Task:
The data is to be set down once more, exactly as it reads.
(Input material begins)
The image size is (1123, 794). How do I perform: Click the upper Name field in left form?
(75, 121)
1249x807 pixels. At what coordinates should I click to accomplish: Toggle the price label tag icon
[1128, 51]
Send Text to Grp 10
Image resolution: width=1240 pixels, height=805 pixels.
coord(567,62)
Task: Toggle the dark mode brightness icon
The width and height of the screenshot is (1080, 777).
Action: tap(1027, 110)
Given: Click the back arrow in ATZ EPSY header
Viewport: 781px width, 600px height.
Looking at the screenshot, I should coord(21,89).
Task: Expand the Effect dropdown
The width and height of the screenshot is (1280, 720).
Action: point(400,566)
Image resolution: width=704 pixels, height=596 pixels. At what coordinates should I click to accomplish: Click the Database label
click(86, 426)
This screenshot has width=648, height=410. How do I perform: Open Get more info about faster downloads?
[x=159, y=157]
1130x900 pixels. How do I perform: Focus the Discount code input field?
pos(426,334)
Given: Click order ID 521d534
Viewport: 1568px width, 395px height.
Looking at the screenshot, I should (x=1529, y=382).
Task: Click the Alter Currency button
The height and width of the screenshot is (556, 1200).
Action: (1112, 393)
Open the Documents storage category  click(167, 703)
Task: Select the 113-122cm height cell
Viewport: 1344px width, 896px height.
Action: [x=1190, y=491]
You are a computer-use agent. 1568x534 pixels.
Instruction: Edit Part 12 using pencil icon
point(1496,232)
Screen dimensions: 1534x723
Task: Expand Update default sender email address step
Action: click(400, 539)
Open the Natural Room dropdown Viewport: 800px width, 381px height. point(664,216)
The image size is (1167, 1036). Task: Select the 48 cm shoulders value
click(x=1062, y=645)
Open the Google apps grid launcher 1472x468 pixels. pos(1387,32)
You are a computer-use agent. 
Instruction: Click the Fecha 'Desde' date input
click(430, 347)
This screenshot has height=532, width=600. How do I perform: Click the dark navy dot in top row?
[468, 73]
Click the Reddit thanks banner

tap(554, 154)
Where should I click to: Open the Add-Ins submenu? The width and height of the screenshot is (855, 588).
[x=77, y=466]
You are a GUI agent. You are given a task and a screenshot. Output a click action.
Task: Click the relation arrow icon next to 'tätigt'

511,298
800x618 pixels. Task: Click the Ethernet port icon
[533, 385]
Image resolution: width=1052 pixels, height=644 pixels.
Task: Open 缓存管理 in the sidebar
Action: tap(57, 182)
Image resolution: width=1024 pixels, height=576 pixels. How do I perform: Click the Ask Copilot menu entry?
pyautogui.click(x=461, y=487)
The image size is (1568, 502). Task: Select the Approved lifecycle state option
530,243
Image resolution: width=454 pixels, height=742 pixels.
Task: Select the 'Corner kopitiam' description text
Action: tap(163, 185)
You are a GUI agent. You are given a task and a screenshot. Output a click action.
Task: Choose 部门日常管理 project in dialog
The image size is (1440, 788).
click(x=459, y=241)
(Input material ends)
Response to this exercise:
The image size is (1123, 794). How do I perform: Click the upper Name field in left form?
(75, 121)
1249x807 pixels. At what coordinates should I click to accomplish: Toggle the price label tag icon
[1128, 51]
Send Text to Grp 10
Image resolution: width=1240 pixels, height=805 pixels.
coord(567,62)
Task: Toggle the dark mode brightness icon
The width and height of the screenshot is (1080, 777).
Action: tap(1027, 110)
Given: Click the back arrow in ATZ EPSY header
Viewport: 781px width, 600px height.
Looking at the screenshot, I should coord(21,89).
Task: Expand the Effect dropdown
The width and height of the screenshot is (1280, 720).
Action: point(400,566)
Image resolution: width=704 pixels, height=596 pixels. At what coordinates should I click to accomplish: Click the Database label
click(86, 426)
This screenshot has width=648, height=410. How do I perform: Open Get more info about faster downloads?
[x=159, y=157]
1130x900 pixels. How do I perform: Focus the Discount code input field?
pos(426,334)
Given: Click order ID 521d534
Viewport: 1568px width, 395px height.
Looking at the screenshot, I should (x=1529, y=382).
Task: Click the Alter Currency button
The height and width of the screenshot is (556, 1200).
Action: (1112, 393)
Open the Documents storage category  click(167, 703)
Task: Select the 113-122cm height cell
Viewport: 1344px width, 896px height.
Action: [x=1190, y=491]
You are a computer-use agent. 1568x534 pixels.
Instruction: Edit Part 12 using pencil icon
point(1496,232)
Screen dimensions: 1534x723
Task: Expand Update default sender email address step
Action: click(400, 539)
Open the Natural Room dropdown Viewport: 800px width, 381px height. point(664,216)
The image size is (1167, 1036). Task: Select the 48 cm shoulders value
click(x=1062, y=645)
Open the Google apps grid launcher 1472x468 pixels. pos(1387,32)
You are a computer-use agent. 
Instruction: Click the Fecha 'Desde' date input
click(430, 347)
This screenshot has height=532, width=600. How do I perform: Click the dark navy dot in top row?
[468, 73]
Click the Reddit thanks banner

tap(554, 154)
Where should I click to: Open the Add-Ins submenu? The width and height of the screenshot is (855, 588).
[x=77, y=466]
You are a GUI agent. You are given a task and a screenshot. Output a click action.
Task: Click the relation arrow icon next to 'tätigt'

511,298
800x618 pixels. Task: Click the Ethernet port icon
[533, 385]
Image resolution: width=1052 pixels, height=644 pixels.
Task: Open 缓存管理 in the sidebar
Action: tap(57, 182)
Image resolution: width=1024 pixels, height=576 pixels. How do I perform: Click the Ask Copilot menu entry?
pyautogui.click(x=461, y=487)
The image size is (1568, 502). Task: Select the Approved lifecycle state option
530,243
Image resolution: width=454 pixels, height=742 pixels.
Task: Select the 'Corner kopitiam' description text
Action: tap(163, 185)
You are a GUI agent. You are given a task and a screenshot. Output a click action.
Task: Choose 部门日常管理 project in dialog
The image size is (1440, 788).
click(x=459, y=241)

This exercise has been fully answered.